RAI: CALABRO’ ACCUSA, FAZIOSITA’ E MANCATO CONTRADDITTORIO

RAI: CALABRO’ ACCUSA, FAZIOSITA’ E MANCATO CONTRADDITTORIO

MA IMPEGNO AZIENDA A RECUPERARE QUALITA’ ED EQUILIBRIO

(ANSA) – ROMA, 3 FEB – “Si rileva un certo grado di

faziosità  delle trasmissioni della Rai”, “un non completo

rispetto delle regole del contraddittorio e della completezza ad

imparzialità  dell’informazione”. E’ l’atto di accusa del

presidente dell’Autorità  per le garanzie nelle Comunicazioni,

Corrado Calabrò, che tuttavia nel suo intervento di oggi in

Vigilanza Rai ha anche sottolineato l’impegno dell’azienda nel

garantire un maggior equilibrio.

“L’equilibrio dell’informazione e il pluralismo nei

programmi della Rai – ha sottolineato Calabrò – non possono

essere declinati a giorni alterni o peggio ancora essere sospesi

per alcuni trasmissioni o alcuni conduttori”. Il presidente

dell’Agcom non ha fatto riferimento a singoli programmi, pur

ricordando poi a margine dell’audizione che “ci sono

procedimenti in corso”, “ma è il metodo seguito dalla Rai che

dovrebbe cambiare”, ha sottolineato.
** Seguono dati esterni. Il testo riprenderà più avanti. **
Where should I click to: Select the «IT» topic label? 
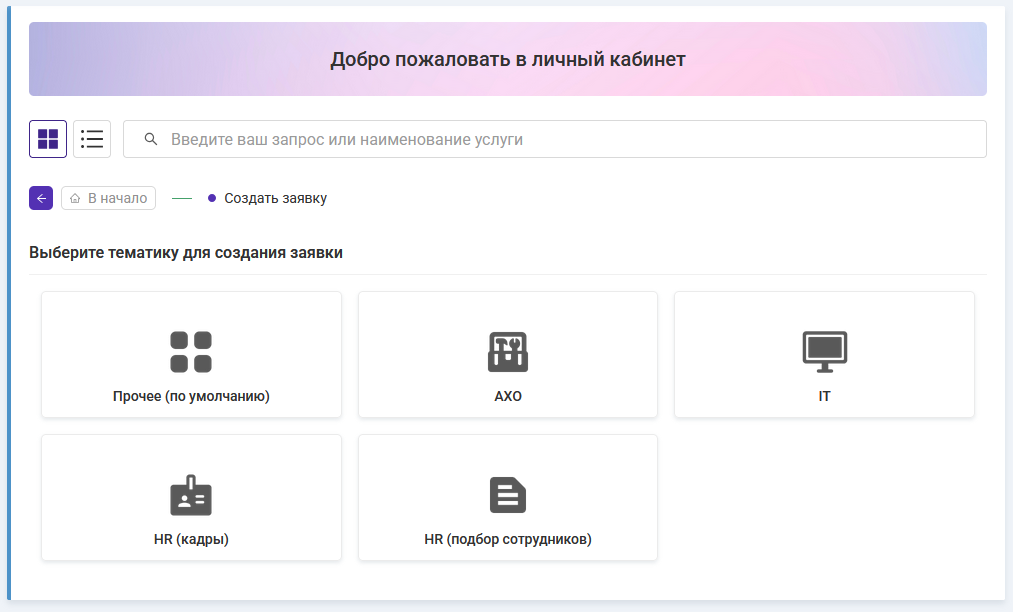pos(824,396)
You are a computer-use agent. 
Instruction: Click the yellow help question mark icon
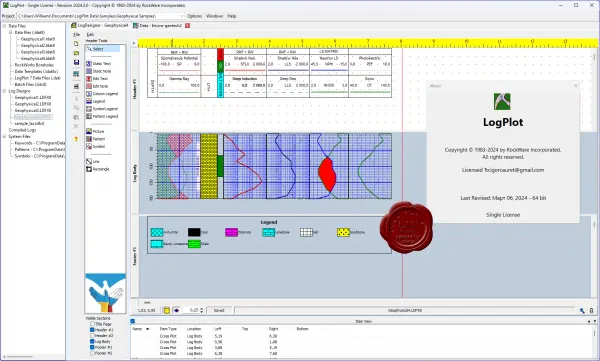click(x=76, y=139)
Di qui il richiamo

all’azienda, nelle linee guida per il nuovo contratto di

servizio, “ad un recupero della qualità  dell’informazione e

della programmazione”. Su questi aspetti, comunque, nella

recente audizione del presidente Rai Garimberti e del direttore

generale Masi “é stato espresso un rigenerato convincimento –

ha detto ancora il presidente dell’Autorità  – della necessità 

di ricercare qualità  ed equilibrio dell’informazione

radiotelevisiva: speriamo che i fatti siano consequenziali”.
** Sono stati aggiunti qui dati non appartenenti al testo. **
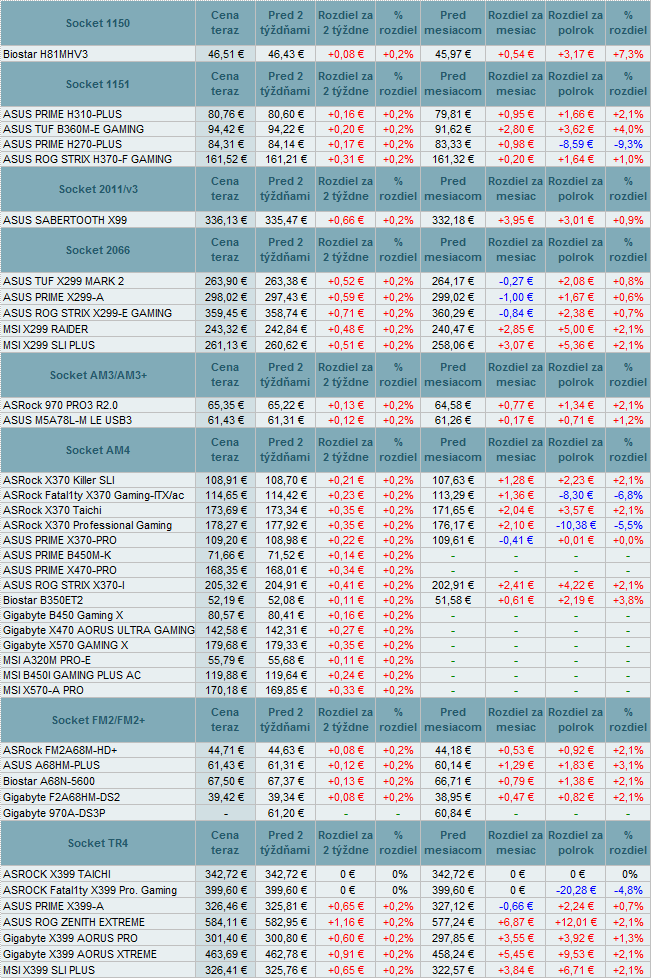Select the Socket 2066 section header
Image resolution: width=651 pixels, height=978 pixels.
(x=97, y=249)
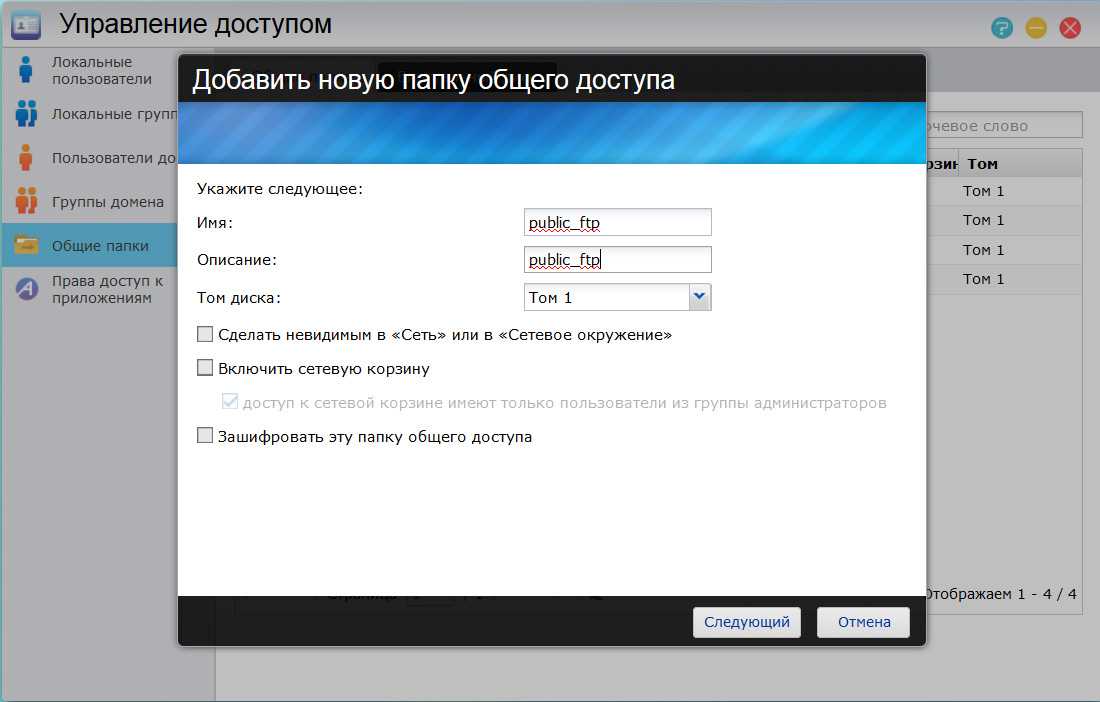Click the Права доступа к приложениям icon

26,290
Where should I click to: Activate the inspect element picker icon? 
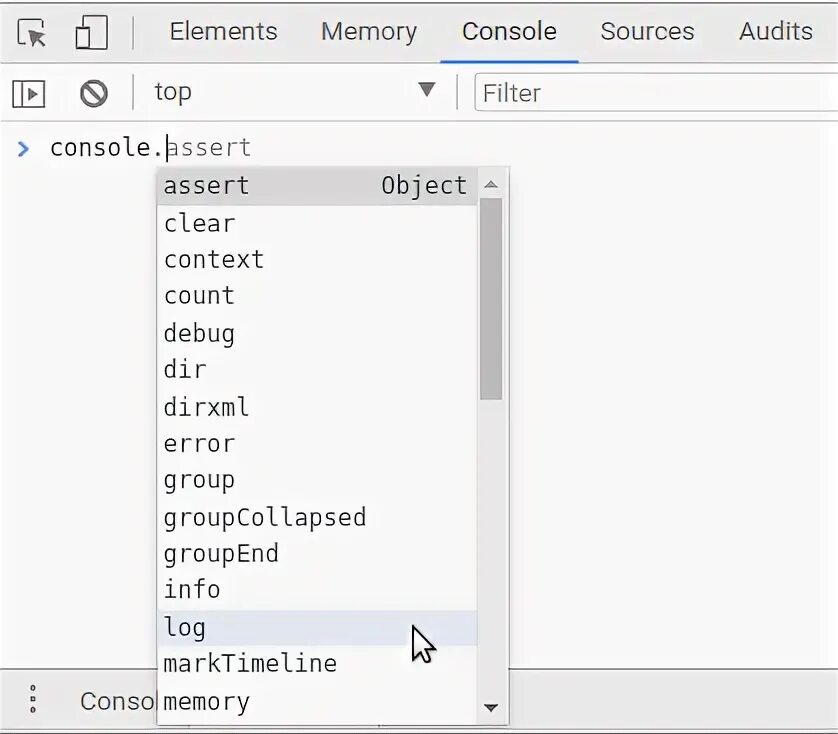[33, 33]
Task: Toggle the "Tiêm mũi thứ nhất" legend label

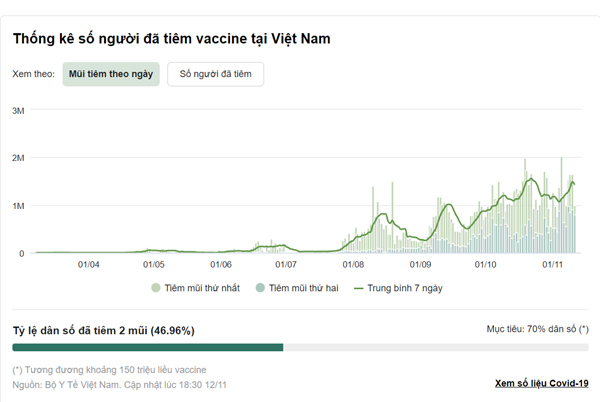Action: tap(200, 287)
Quanto all’equilibrio tra le forze politiche – tema tornato

di attualità  in queste ore dopo le polemiche legate alla

partecipazione di Nichi Vendola all’ultima puntata di In mezzora

di Lucia Annunziata – l’orientamento dell’Agcom, ha spiegato

Calabrò, è garantire “l’equilibrio delle presenze nel ciclo

della trasmissione” e “il contraddittorio nella singola

puntata, anche se effettuato da un giornalista, purché esso sia

veramente equilibrato, e siano adottate tutte le cautele per

evitare che si determinano situazioni di vantaggio o svantaggio

per alcune forze politiche, anche in relazione alla composizione

del pubblico in studio e all’atteggiamento del conduttore che,

come prevede la legge, deve essere imparziale”. E la presenza

in studio di rappresentanti del governo, se candidati alle

elezioni, “deve trovare fondamento in obiettive esigenze

informative legate all’attività  dell’esecutivo”. (ANSA).